[Record set — start]

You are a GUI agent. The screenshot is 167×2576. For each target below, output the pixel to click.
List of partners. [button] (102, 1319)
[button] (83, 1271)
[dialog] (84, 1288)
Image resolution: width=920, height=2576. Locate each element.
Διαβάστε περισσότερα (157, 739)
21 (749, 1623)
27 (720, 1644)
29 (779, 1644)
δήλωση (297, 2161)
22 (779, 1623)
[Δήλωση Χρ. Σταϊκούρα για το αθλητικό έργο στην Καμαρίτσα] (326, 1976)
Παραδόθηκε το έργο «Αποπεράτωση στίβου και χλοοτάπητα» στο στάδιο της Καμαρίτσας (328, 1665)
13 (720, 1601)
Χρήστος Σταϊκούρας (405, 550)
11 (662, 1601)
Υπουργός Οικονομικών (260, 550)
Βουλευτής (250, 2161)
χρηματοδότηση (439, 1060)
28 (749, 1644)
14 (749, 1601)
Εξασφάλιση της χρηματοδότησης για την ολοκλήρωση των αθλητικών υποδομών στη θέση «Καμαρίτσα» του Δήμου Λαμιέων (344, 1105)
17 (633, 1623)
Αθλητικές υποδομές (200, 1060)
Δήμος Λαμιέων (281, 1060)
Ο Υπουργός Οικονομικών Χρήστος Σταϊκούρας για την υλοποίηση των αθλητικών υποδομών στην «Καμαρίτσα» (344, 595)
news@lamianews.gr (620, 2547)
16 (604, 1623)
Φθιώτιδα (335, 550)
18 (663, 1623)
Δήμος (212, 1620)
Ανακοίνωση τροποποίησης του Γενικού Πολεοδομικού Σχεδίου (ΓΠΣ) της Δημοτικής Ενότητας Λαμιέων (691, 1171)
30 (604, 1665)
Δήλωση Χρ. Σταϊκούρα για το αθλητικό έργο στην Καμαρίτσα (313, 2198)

[Record set — finish]

Exercise details. The word "στην" is the filter: copy every line of the listing above that contains it.

Result of this exercise.
[Δήλωση Χρ. Σταϊκούρα για το αθλητικό έργο στην Καμαρίτσα] (326, 1976)
Ο Υπουργός Οικονομικών Χρήστος Σταϊκούρας για την υλοποίηση των αθλητικών υποδομών στην «Καμαρίτσα» (344, 595)
Δήλωση Χρ. Σταϊκούρα για το αθλητικό έργο στην Καμαρίτσα (313, 2198)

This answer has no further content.